# [What the task requires]
For the data below, give again exactly the lines from the one containing "1568x764 pixels. At" through the one containing "You are a computer-use agent. Image", both ends included, and no others.
##############################
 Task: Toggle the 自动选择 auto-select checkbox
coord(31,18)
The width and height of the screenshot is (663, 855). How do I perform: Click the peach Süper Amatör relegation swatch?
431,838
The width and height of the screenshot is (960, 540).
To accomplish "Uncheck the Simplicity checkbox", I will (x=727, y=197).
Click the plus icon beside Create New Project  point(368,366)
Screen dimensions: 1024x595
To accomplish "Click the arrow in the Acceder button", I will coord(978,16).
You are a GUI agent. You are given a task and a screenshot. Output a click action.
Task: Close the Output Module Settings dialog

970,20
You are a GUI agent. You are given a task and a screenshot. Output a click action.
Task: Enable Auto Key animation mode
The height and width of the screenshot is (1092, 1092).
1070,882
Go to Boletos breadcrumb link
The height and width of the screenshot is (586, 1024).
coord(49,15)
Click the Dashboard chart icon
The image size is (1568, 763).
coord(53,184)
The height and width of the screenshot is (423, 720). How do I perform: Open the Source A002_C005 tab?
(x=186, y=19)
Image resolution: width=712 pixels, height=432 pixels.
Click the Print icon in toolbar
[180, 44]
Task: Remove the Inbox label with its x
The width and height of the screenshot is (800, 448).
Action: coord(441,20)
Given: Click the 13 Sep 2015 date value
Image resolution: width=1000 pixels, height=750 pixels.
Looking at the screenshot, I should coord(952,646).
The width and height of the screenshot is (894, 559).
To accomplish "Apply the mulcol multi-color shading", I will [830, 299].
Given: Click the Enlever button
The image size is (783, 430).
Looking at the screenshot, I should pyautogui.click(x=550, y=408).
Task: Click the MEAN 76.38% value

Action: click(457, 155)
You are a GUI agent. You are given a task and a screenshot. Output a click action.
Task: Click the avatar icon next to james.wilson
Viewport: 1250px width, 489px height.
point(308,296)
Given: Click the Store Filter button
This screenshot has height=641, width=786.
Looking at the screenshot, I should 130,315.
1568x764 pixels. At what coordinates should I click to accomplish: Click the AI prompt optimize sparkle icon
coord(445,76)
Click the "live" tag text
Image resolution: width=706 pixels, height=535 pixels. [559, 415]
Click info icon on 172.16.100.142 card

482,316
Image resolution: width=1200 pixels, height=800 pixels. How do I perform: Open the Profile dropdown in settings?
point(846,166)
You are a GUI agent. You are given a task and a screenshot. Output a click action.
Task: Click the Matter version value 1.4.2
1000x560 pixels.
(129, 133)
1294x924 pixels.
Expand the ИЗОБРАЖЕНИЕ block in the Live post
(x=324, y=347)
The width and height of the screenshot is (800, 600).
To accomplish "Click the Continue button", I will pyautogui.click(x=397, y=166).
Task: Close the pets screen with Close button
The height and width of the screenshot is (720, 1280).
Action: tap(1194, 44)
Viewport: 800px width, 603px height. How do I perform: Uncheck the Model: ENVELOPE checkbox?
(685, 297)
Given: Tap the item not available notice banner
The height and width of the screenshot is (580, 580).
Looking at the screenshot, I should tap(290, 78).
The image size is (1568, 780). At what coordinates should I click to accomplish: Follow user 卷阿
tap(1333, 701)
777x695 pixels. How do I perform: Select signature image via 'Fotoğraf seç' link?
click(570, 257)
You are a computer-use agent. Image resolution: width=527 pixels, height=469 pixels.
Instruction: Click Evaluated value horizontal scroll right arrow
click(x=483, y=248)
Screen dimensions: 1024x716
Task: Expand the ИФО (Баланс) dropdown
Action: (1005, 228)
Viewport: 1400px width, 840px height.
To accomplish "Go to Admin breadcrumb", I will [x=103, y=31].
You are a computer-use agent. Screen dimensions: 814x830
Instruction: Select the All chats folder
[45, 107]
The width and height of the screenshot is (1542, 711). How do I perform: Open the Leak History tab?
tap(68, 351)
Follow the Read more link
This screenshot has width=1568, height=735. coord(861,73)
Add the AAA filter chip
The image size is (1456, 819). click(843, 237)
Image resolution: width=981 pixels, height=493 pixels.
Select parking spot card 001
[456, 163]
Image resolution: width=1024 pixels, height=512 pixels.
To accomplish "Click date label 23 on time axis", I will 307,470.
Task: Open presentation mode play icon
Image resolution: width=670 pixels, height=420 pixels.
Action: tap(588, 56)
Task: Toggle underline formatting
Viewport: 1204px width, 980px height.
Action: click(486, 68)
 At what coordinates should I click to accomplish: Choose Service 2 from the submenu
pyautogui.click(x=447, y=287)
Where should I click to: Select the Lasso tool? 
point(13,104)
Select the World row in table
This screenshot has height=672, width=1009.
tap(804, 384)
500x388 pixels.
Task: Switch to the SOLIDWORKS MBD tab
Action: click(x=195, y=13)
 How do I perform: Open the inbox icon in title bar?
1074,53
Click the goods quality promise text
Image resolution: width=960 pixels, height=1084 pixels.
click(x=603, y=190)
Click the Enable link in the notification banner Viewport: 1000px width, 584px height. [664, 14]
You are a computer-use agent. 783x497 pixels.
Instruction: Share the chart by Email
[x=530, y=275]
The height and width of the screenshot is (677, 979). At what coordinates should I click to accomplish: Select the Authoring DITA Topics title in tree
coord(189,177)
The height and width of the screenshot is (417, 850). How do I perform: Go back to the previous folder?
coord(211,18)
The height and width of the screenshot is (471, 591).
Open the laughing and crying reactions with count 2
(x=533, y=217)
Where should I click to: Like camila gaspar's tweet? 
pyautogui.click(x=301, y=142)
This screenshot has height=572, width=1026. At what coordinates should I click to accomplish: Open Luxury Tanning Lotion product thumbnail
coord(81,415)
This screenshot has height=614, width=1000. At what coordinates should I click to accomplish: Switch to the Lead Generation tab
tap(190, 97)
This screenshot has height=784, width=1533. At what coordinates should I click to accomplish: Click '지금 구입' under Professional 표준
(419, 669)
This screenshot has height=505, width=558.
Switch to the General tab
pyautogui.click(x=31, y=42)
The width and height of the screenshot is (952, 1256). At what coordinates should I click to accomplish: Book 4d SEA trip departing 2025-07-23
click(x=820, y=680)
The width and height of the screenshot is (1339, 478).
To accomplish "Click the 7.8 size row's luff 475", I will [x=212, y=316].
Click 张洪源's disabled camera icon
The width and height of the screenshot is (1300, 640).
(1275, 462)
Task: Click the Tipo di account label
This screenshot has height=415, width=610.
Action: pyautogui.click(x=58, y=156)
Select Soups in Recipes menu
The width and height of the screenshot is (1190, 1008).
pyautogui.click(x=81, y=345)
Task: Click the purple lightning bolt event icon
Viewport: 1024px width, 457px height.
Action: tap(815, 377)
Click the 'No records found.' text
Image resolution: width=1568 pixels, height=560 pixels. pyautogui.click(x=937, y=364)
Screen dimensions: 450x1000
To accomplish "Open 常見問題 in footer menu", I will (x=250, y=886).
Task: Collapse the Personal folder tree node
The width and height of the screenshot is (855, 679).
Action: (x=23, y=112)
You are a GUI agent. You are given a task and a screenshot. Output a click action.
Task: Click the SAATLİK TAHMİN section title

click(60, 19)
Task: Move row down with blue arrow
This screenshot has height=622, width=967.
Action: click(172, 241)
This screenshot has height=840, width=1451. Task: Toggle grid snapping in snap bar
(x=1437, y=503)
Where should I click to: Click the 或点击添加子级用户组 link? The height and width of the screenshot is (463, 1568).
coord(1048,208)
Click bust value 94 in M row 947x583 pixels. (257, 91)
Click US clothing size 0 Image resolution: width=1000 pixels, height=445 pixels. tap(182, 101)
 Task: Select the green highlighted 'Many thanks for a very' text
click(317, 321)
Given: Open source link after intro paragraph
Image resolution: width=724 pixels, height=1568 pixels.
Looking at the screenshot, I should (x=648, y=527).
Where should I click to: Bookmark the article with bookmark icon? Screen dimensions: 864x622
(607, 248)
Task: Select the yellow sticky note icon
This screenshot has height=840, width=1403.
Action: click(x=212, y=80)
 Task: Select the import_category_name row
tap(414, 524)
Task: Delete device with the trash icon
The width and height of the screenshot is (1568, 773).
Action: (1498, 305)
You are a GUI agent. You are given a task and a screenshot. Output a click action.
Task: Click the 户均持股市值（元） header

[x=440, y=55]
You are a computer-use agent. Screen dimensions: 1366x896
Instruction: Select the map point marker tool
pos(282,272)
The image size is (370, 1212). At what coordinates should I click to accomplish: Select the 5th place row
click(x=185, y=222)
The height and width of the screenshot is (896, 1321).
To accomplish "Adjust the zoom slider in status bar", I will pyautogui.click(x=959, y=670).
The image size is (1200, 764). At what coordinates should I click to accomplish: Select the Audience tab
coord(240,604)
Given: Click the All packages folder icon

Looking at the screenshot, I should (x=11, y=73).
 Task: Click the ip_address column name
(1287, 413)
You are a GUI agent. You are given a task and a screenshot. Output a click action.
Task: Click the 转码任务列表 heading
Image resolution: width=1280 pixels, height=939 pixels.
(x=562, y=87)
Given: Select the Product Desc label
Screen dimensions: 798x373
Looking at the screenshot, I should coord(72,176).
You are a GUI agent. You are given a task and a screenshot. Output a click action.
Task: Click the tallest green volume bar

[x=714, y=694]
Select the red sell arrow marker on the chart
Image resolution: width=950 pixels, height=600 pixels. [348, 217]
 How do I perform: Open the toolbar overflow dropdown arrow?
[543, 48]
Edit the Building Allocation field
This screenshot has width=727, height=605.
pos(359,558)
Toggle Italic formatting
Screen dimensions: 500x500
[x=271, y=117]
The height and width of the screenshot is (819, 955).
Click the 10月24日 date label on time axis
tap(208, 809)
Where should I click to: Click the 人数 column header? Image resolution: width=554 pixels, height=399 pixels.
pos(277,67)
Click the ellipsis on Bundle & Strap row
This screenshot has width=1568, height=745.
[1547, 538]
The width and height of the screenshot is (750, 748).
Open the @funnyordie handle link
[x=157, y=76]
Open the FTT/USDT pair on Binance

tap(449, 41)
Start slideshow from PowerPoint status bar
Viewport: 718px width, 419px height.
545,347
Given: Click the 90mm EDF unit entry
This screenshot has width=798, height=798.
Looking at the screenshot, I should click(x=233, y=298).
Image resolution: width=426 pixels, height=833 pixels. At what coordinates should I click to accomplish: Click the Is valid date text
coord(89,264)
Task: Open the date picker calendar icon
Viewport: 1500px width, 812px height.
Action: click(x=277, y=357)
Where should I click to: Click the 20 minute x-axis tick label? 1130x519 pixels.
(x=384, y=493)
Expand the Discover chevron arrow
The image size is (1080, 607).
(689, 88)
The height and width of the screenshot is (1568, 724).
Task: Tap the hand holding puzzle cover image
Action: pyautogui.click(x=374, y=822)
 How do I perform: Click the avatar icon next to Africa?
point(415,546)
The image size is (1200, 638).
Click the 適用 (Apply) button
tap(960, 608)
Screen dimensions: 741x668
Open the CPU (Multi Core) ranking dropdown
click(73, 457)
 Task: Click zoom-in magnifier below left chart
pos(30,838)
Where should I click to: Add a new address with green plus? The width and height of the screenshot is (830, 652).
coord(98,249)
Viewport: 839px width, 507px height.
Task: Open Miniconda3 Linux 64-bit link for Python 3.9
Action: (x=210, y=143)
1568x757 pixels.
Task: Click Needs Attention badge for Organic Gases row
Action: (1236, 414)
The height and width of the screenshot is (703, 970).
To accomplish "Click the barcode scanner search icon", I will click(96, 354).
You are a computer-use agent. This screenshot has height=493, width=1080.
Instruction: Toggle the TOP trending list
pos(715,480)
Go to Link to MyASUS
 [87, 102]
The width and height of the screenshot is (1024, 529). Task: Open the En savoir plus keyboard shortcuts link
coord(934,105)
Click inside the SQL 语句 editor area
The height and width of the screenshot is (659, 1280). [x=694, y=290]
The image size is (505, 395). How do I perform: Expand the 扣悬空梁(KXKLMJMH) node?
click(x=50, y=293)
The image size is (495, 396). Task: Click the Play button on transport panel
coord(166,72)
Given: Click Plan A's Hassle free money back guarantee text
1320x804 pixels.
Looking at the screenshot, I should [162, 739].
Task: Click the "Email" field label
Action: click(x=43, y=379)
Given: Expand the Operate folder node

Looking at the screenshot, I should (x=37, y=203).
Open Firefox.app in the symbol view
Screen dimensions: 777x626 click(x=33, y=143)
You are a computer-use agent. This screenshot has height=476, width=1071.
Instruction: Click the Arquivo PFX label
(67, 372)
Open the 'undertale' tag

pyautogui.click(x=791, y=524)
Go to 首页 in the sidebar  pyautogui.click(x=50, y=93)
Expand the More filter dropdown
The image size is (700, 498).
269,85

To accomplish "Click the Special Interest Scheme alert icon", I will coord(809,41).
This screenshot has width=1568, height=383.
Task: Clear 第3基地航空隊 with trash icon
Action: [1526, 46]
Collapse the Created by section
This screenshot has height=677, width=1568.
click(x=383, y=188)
##############################
# [Result of the exercise]
1568x764 pixels. At what coordinates should I click to accomplish: Click the AI prompt optimize sparkle icon
coord(445,76)
Click the "live" tag text
Image resolution: width=706 pixels, height=535 pixels. [559, 415]
Click info icon on 172.16.100.142 card

482,316
Image resolution: width=1200 pixels, height=800 pixels. How do I perform: Open the Profile dropdown in settings?
point(846,166)
You are a GUI agent. You are given a task and a screenshot. Output a click action.
Task: Click the Matter version value 1.4.2
1000x560 pixels.
(129, 133)
1294x924 pixels.
Expand the ИЗОБРАЖЕНИЕ block in the Live post
(x=324, y=347)
The width and height of the screenshot is (800, 600).
To accomplish "Click the Continue button", I will pyautogui.click(x=397, y=166).
Task: Close the pets screen with Close button
The height and width of the screenshot is (720, 1280).
Action: tap(1194, 44)
Viewport: 800px width, 603px height. How do I perform: Uncheck the Model: ENVELOPE checkbox?
(685, 297)
Given: Tap the item not available notice banner
The height and width of the screenshot is (580, 580).
Looking at the screenshot, I should tap(290, 78).
The image size is (1568, 780). At what coordinates should I click to accomplish: Follow user 卷阿
tap(1333, 701)
777x695 pixels. How do I perform: Select signature image via 'Fotoğraf seç' link?
click(570, 257)
You are a computer-use agent. Image resolution: width=527 pixels, height=469 pixels.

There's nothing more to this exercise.